═════ DATASET ENTRIES
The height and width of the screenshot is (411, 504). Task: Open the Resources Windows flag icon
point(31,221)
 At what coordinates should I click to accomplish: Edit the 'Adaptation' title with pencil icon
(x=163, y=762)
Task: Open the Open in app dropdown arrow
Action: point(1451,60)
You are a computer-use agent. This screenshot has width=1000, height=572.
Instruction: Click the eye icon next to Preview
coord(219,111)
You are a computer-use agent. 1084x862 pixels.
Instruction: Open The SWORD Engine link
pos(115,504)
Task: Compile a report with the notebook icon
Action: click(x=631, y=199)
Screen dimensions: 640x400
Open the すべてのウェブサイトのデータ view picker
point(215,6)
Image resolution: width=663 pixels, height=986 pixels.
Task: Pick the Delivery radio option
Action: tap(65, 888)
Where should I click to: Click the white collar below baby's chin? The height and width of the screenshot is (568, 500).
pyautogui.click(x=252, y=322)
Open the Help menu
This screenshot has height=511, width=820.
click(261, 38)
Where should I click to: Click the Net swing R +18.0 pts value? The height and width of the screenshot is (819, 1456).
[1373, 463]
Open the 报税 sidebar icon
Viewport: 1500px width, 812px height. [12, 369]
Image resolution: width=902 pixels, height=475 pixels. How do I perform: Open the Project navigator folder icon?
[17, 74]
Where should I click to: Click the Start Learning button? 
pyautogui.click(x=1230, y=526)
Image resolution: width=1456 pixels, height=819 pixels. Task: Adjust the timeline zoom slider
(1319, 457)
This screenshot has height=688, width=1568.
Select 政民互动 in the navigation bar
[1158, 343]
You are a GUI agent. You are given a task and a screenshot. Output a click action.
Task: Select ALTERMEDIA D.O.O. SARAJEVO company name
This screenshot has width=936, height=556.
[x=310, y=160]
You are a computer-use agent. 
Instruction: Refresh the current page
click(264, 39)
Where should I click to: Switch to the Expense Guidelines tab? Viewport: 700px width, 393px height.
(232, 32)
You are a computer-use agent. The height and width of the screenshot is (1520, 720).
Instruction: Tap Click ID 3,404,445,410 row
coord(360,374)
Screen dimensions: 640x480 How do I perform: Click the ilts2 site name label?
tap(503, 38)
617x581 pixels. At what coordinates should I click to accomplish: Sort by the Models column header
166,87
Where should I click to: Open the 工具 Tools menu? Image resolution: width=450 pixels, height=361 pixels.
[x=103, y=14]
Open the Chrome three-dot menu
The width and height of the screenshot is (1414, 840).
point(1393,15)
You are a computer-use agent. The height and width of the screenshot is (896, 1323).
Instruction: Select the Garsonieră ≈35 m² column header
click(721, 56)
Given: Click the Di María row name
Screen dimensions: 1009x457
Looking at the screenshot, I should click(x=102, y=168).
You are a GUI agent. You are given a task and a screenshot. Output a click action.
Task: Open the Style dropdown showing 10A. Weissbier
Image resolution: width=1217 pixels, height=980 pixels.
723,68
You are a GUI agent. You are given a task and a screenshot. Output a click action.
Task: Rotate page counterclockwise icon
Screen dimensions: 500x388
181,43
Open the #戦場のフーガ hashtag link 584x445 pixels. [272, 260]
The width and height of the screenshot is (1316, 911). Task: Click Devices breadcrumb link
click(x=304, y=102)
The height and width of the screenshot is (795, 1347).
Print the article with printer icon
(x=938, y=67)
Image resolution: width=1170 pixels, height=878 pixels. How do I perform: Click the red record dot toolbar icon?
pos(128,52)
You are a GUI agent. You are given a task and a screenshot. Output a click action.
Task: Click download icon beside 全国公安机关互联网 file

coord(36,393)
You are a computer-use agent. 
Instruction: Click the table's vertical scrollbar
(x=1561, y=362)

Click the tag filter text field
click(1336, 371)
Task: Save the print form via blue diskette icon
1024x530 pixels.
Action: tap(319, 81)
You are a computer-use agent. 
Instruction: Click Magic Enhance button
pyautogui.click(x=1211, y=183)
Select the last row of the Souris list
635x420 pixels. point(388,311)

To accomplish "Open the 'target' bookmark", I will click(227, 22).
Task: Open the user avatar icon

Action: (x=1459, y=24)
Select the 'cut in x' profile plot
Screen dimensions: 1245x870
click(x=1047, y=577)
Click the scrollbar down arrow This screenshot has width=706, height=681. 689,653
══════════
_PROBLEM:_ Find every line of the material containing the word "Select" and copy each of those lines in full.

_THE OUTPUT:_
Select 政民互动 in the navigation bar
Task: Select ALTERMEDIA D.O.O. SARAJEVO company name
Instruction: Select the Garsonieră ≈35 m² column header
Select the last row of the Souris list
Select the 'cut in x' profile plot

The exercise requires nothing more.